__WHAT NEEDS TO BE DONE__. Output an exact copy of the lines from the line containing "You are a computer-use agent. The height" to the line containing "point(621,187)", inclusive, and nothing else.

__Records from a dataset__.
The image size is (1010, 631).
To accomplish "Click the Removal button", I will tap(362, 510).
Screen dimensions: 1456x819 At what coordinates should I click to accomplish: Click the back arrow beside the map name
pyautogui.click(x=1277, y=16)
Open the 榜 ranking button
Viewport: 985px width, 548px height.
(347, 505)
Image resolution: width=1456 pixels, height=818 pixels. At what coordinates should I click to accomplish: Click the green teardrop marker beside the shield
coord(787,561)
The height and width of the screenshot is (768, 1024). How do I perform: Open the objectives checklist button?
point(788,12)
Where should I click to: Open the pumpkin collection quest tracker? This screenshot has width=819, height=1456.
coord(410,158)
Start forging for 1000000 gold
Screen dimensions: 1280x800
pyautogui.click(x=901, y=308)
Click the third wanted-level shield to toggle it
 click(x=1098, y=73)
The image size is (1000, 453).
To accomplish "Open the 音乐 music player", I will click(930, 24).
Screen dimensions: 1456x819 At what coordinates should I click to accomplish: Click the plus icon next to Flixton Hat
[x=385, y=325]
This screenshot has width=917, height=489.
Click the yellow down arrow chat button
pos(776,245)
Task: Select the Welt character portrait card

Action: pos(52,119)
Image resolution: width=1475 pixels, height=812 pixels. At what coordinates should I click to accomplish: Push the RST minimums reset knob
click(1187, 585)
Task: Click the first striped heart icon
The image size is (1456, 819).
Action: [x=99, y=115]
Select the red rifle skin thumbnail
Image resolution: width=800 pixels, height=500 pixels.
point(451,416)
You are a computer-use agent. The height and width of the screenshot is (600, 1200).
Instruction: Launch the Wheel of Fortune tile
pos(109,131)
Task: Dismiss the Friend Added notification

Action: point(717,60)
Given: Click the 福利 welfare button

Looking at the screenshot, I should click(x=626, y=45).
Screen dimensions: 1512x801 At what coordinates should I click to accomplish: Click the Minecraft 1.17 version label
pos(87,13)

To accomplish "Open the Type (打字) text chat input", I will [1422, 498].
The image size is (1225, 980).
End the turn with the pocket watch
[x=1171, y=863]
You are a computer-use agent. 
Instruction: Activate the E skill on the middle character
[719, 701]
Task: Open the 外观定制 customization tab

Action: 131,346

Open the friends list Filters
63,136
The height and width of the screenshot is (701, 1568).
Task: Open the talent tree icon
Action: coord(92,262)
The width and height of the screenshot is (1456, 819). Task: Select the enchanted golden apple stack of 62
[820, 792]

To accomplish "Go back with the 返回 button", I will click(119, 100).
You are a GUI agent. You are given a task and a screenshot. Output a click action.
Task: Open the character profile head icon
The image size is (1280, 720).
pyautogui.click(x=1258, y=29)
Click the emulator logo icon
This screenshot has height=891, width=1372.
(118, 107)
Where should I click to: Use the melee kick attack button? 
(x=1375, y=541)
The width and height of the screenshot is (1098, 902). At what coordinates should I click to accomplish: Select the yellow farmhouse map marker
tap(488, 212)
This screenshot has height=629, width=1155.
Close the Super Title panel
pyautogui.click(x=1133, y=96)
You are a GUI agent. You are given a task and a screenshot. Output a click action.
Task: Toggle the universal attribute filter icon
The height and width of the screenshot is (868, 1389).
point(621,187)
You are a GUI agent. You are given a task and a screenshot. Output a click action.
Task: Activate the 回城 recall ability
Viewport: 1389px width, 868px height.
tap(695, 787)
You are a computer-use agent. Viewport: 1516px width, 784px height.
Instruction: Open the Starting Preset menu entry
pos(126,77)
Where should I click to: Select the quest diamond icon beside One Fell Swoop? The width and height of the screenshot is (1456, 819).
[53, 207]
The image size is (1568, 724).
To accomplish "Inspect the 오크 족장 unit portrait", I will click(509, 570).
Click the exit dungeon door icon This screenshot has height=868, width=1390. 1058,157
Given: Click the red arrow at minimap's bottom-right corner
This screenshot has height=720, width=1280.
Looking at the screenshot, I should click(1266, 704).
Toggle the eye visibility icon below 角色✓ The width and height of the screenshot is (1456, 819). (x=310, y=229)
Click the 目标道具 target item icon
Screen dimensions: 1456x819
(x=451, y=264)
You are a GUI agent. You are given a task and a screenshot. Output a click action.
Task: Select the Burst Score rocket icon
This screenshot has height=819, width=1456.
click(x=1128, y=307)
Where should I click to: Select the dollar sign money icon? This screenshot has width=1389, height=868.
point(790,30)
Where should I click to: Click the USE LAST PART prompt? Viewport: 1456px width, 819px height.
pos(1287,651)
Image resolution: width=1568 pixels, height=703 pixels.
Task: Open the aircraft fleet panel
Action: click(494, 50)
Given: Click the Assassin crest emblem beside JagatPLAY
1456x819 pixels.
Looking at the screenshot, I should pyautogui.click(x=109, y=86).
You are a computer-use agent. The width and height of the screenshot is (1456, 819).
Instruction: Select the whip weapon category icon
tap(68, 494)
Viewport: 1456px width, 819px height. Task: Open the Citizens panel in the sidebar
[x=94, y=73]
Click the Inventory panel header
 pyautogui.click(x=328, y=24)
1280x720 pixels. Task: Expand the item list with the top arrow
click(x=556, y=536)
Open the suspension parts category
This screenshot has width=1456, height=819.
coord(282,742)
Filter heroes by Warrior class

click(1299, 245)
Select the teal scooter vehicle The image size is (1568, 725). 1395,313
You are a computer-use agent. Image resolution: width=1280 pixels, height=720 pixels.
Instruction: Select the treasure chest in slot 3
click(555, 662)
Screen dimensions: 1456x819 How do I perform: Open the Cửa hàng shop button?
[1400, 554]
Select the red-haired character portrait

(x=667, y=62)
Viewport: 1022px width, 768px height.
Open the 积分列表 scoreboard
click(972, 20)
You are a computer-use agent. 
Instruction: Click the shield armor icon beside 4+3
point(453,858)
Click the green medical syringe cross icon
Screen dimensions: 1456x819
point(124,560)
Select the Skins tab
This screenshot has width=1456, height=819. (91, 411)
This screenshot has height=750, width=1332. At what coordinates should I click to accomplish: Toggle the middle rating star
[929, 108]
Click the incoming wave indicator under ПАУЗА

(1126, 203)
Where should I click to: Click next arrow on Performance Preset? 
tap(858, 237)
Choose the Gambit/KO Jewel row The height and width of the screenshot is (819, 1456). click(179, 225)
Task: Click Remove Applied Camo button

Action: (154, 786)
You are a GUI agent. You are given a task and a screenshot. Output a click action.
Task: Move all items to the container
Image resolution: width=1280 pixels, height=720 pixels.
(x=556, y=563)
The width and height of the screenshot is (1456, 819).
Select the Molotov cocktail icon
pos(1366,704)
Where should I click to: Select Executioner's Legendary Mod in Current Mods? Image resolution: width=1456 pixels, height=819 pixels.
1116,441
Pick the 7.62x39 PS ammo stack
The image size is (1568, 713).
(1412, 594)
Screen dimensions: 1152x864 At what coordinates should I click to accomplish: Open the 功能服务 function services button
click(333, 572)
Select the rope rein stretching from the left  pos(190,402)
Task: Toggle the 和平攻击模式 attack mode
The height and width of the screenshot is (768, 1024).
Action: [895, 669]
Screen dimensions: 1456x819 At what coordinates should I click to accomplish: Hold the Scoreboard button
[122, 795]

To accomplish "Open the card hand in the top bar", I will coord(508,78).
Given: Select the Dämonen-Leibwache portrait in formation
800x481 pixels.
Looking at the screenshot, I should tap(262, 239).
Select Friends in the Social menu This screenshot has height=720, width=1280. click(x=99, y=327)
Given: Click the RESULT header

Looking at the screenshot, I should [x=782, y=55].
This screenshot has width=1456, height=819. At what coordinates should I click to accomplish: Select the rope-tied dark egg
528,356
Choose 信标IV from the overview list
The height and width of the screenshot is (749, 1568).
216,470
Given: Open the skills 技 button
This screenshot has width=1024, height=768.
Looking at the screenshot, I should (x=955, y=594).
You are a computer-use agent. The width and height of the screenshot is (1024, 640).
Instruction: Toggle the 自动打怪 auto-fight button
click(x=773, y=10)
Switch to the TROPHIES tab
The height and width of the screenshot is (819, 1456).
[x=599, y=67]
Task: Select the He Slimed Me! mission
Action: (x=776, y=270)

__WRITTEN SOLUTION__.
You are a computer-use agent. The height and width of the screenshot is (600, 1200).
Instruction: Launch the Wheel of Fortune tile
pos(109,131)
Task: Dismiss the Friend Added notification

Action: point(717,60)
Given: Click the 福利 welfare button

Looking at the screenshot, I should click(x=626, y=45).
Screen dimensions: 1512x801 At what coordinates should I click to accomplish: Click the Minecraft 1.17 version label
pos(87,13)

To accomplish "Open the Type (打字) text chat input", I will [1422, 498].
The image size is (1225, 980).
End the turn with the pocket watch
[x=1171, y=863]
You are a computer-use agent. 
Instruction: Activate the E skill on the middle character
[719, 701]
Task: Open the 外观定制 customization tab

Action: 131,346

Open the friends list Filters
63,136
The height and width of the screenshot is (701, 1568).
Task: Open the talent tree icon
Action: coord(92,262)
The width and height of the screenshot is (1456, 819). Task: Select the enchanted golden apple stack of 62
[820, 792]

To accomplish "Go back with the 返回 button", I will click(119, 100).
You are a GUI agent. You are given a task and a screenshot. Output a click action.
Task: Open the character profile head icon
The image size is (1280, 720).
pyautogui.click(x=1258, y=29)
Click the emulator logo icon
This screenshot has height=891, width=1372.
(118, 107)
Where should I click to: Use the melee kick attack button? 
(x=1375, y=541)
The width and height of the screenshot is (1098, 902). At what coordinates should I click to accomplish: Select the yellow farmhouse map marker
tap(488, 212)
This screenshot has height=629, width=1155.
Close the Super Title panel
pyautogui.click(x=1133, y=96)
You are a GUI agent. You are given a task and a screenshot. Output a click action.
Task: Toggle the universal attribute filter icon
The height and width of the screenshot is (868, 1389).
point(621,187)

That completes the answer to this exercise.